═══ Records supplied ═══

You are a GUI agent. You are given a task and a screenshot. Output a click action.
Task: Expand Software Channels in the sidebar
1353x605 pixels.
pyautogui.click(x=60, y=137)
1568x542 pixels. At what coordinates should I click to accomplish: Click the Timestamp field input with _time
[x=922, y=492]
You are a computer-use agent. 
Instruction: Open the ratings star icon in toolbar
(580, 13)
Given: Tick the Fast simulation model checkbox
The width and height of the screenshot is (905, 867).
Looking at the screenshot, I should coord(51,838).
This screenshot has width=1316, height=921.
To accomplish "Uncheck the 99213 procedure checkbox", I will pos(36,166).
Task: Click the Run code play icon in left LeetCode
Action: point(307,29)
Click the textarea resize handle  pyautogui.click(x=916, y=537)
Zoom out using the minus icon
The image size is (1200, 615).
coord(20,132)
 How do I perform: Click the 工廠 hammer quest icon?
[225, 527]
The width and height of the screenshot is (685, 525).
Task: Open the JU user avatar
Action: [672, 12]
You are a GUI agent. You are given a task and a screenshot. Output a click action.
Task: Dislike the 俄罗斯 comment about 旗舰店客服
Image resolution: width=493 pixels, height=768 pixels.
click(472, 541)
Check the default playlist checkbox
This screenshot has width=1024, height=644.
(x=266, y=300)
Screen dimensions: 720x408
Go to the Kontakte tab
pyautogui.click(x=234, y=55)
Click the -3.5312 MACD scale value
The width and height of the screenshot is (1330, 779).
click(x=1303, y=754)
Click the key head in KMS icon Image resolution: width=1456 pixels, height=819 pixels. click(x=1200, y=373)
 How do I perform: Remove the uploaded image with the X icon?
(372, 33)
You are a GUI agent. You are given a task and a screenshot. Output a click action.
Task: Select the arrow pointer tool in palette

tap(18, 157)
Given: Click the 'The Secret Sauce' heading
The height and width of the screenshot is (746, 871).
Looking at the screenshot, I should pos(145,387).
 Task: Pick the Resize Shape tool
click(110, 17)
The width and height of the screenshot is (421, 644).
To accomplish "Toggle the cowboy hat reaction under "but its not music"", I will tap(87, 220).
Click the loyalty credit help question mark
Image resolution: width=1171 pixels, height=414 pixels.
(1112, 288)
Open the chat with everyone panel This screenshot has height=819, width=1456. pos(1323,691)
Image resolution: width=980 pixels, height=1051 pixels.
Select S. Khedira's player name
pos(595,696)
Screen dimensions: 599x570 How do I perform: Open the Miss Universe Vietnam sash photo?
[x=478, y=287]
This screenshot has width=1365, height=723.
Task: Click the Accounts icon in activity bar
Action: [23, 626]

═══

*Task brief*
Begin with the line that contains "Screen dimensions: 599x570" and quote each line after it exactly, stopping after the last line of the data.

*Your response*
Screen dimensions: 599x570 How do I perform: Open the Miss Universe Vietnam sash photo?
[x=478, y=287]
This screenshot has width=1365, height=723.
Task: Click the Accounts icon in activity bar
Action: [23, 626]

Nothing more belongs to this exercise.